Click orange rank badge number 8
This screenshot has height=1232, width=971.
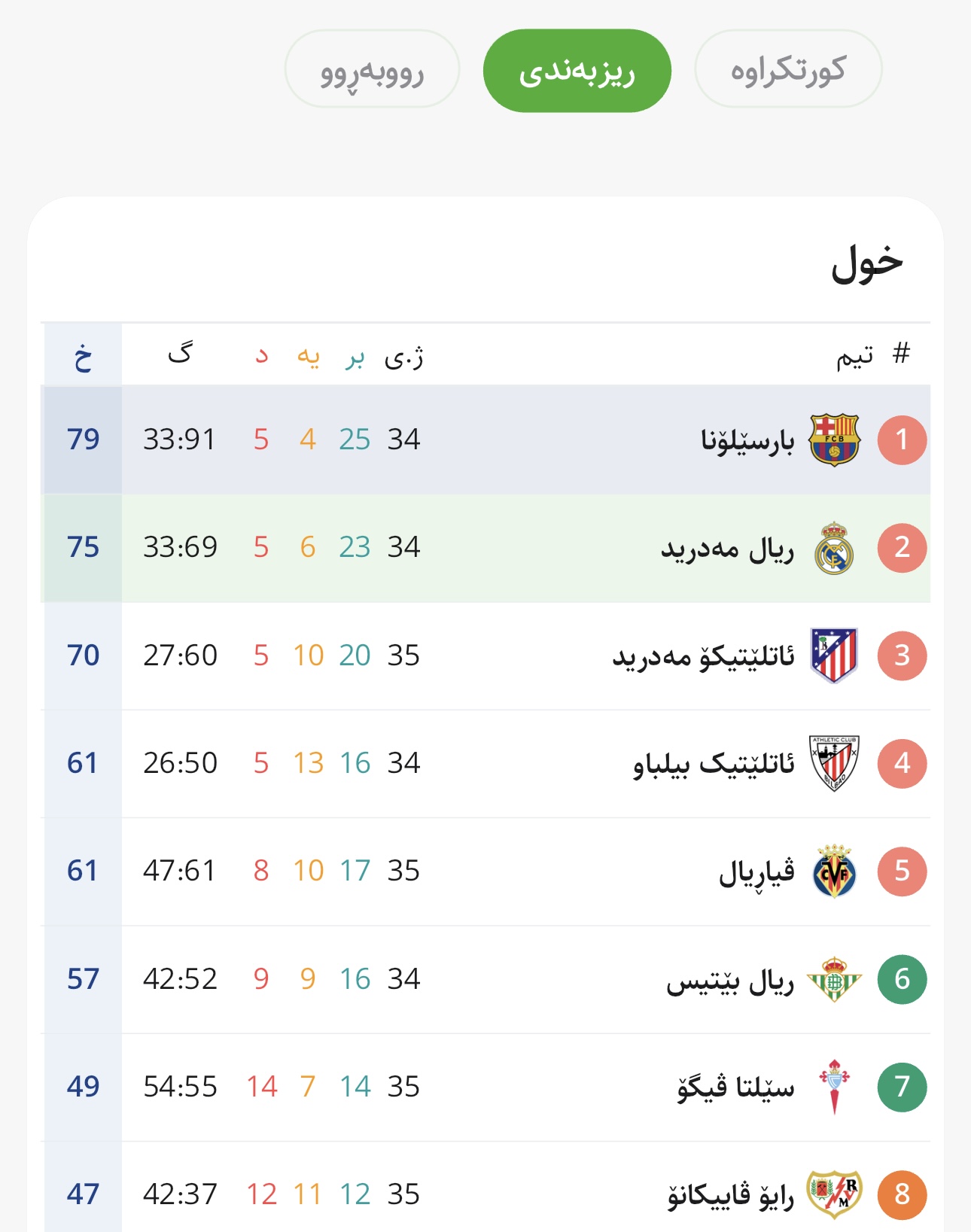(x=902, y=1194)
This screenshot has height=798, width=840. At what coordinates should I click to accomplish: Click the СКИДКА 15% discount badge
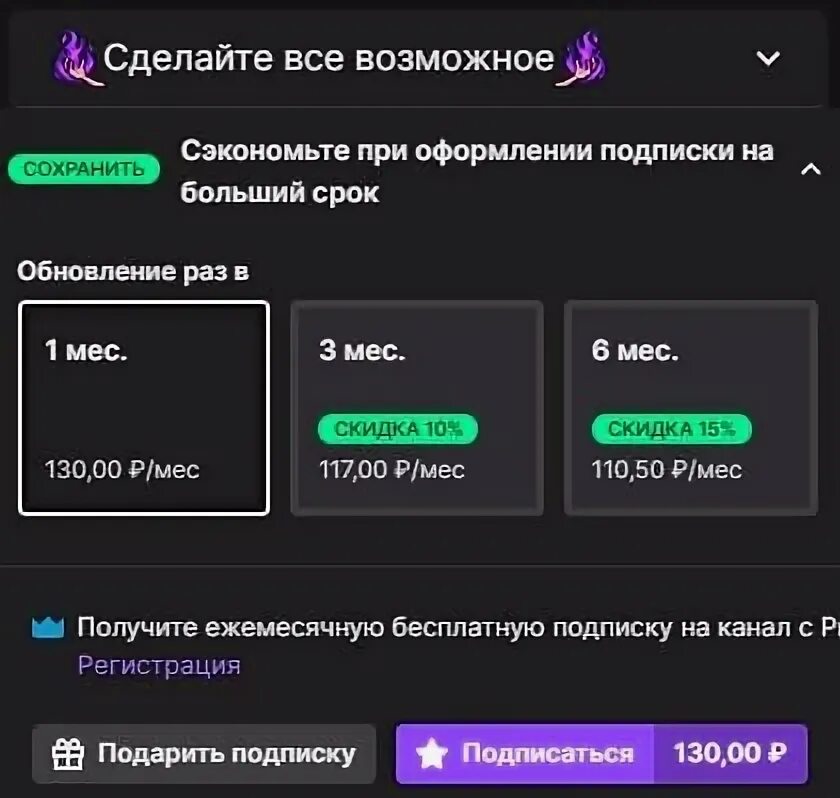pyautogui.click(x=671, y=429)
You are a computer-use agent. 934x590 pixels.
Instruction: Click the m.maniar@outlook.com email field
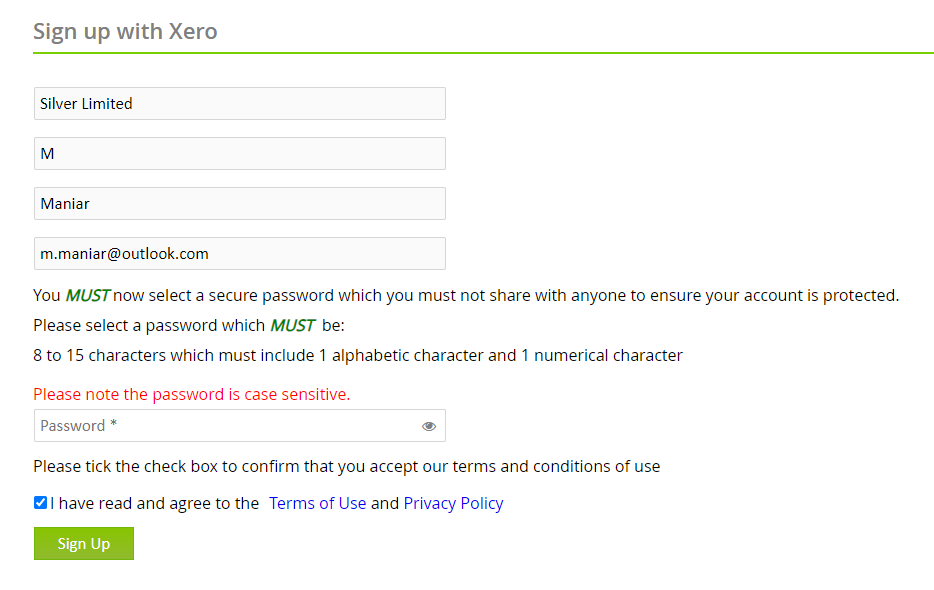tap(240, 254)
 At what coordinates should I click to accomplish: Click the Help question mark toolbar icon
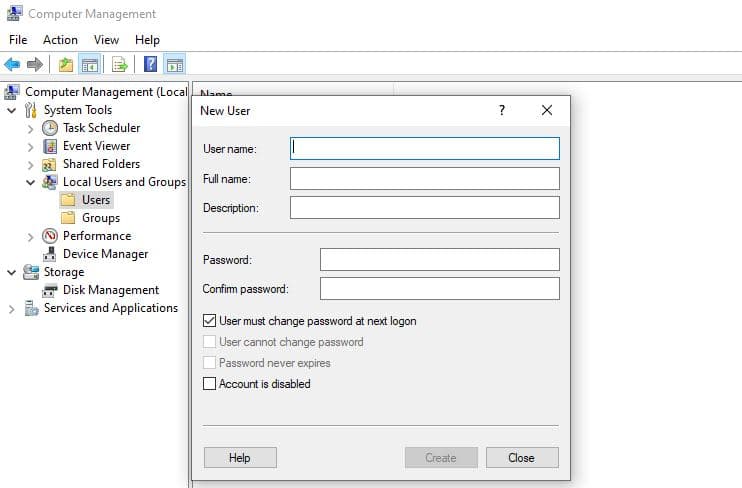[x=150, y=65]
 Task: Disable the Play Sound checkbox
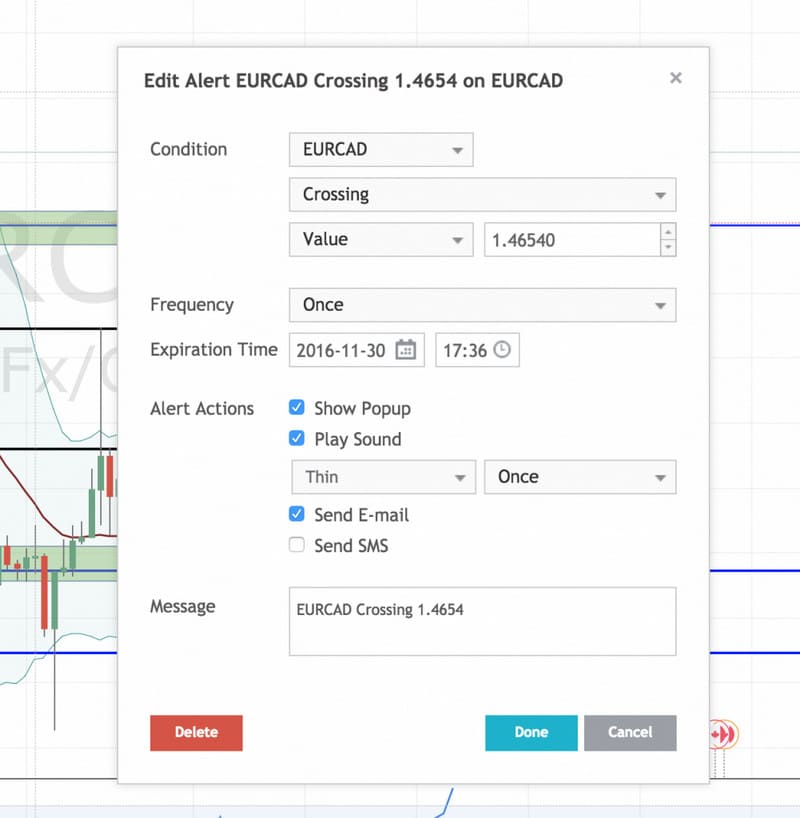[x=297, y=438]
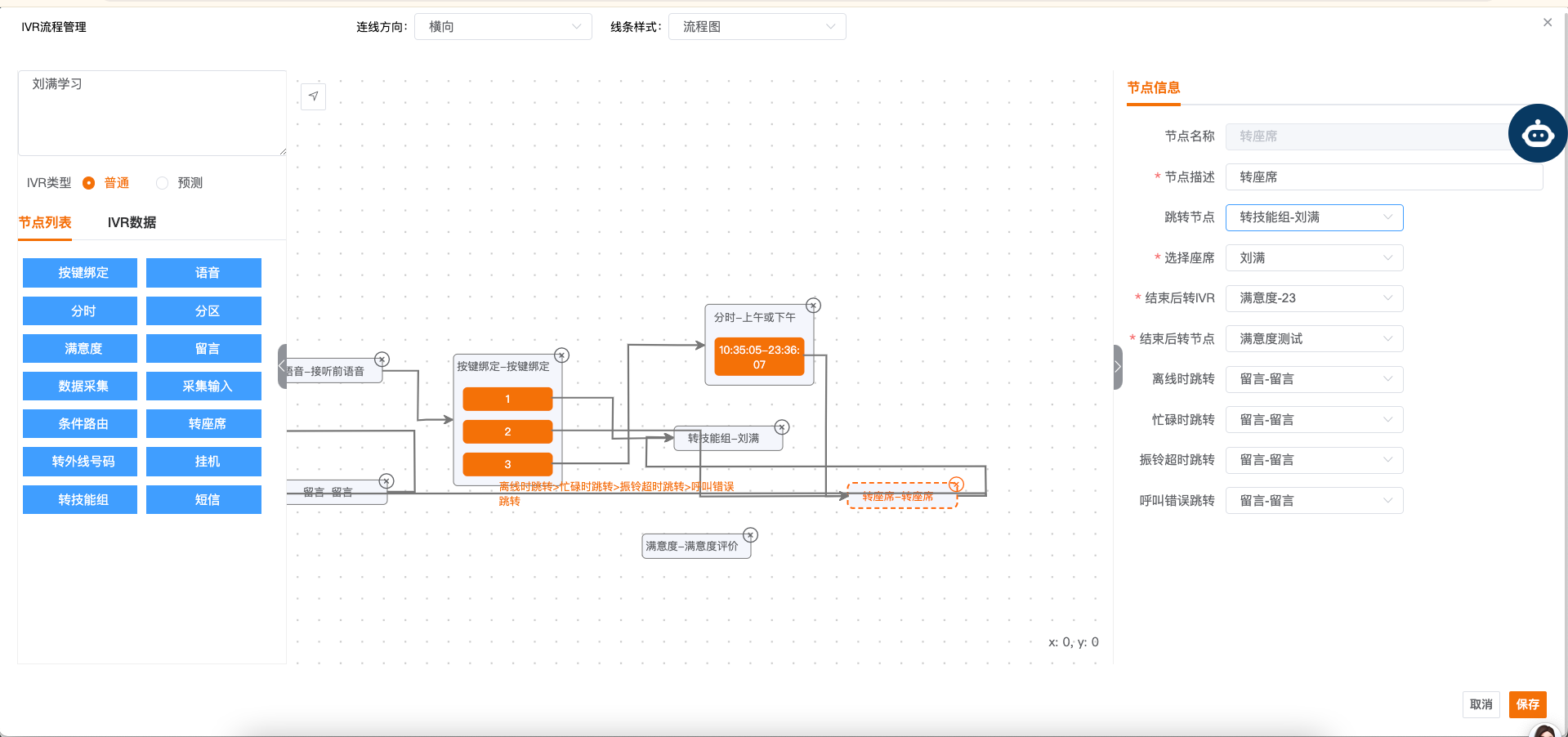The width and height of the screenshot is (1568, 737).
Task: Open the 跳转节点 dropdown
Action: (x=1314, y=217)
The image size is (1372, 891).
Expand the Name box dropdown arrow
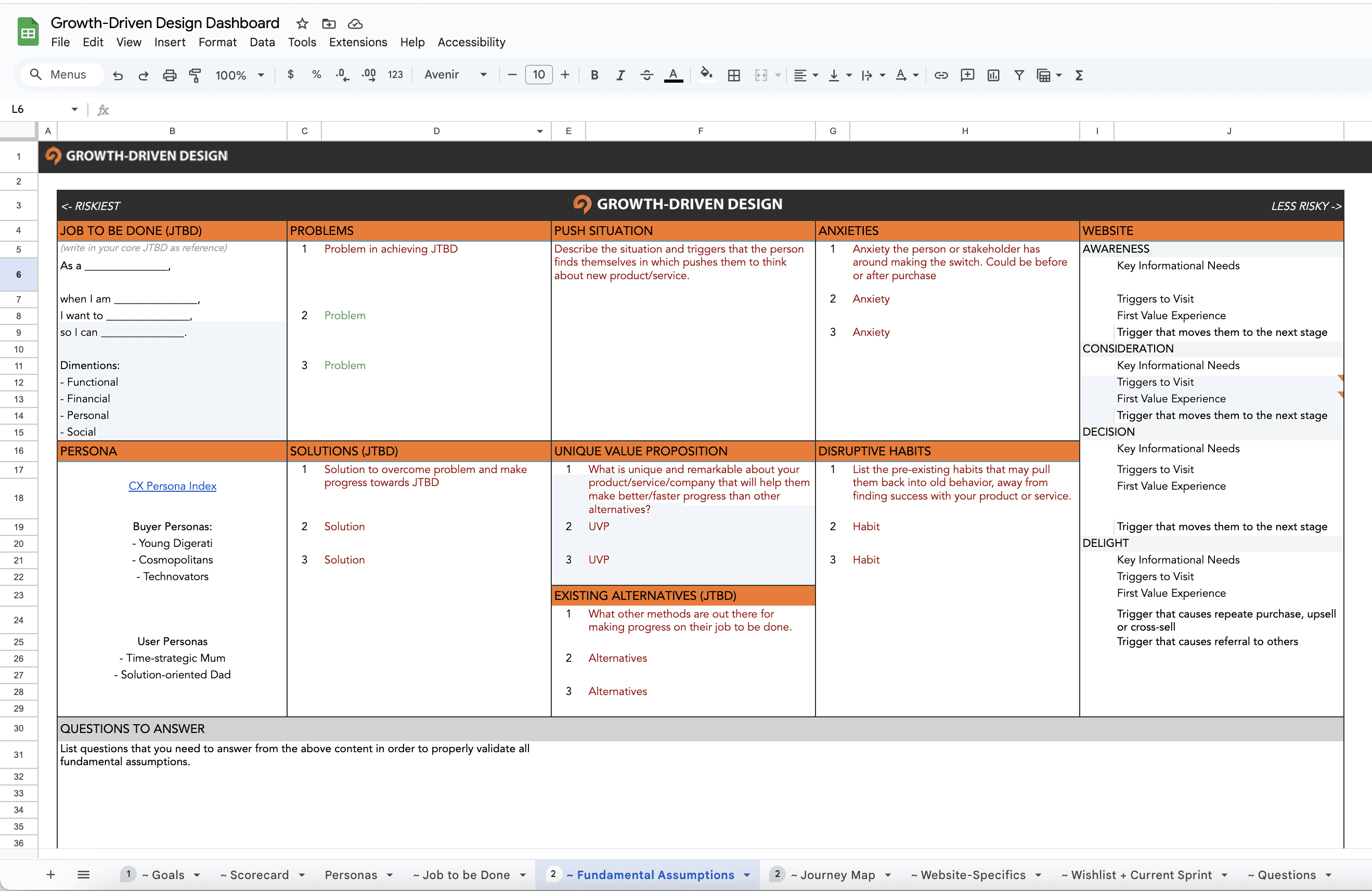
——————————
• **WHAT IS ASKED**
Copy every one of the records above word for word, leaving out the pictures.

• **ANSWER TO THE EXERCISE**
Click orange rank badge number 8
This screenshot has height=1232, width=971.
(x=902, y=1194)
This screenshot has height=798, width=840. At what coordinates should I click to accomplish: Click the СКИДКА 15% discount badge
pyautogui.click(x=671, y=429)
You are a computer-use agent. 934x590 pixels.
Instruction: Click the m.maniar@outlook.com email field
tap(240, 254)
 At what coordinates should I click to accomplish: Click the Help question mark toolbar icon
[x=150, y=65]
 Task: Disable the Play Sound checkbox
[x=297, y=438]
The width and height of the screenshot is (1568, 737).
Task: Open the 跳转节点 dropdown
Action: (x=1314, y=217)
The image size is (1372, 891).
Expand the Name box dropdown arrow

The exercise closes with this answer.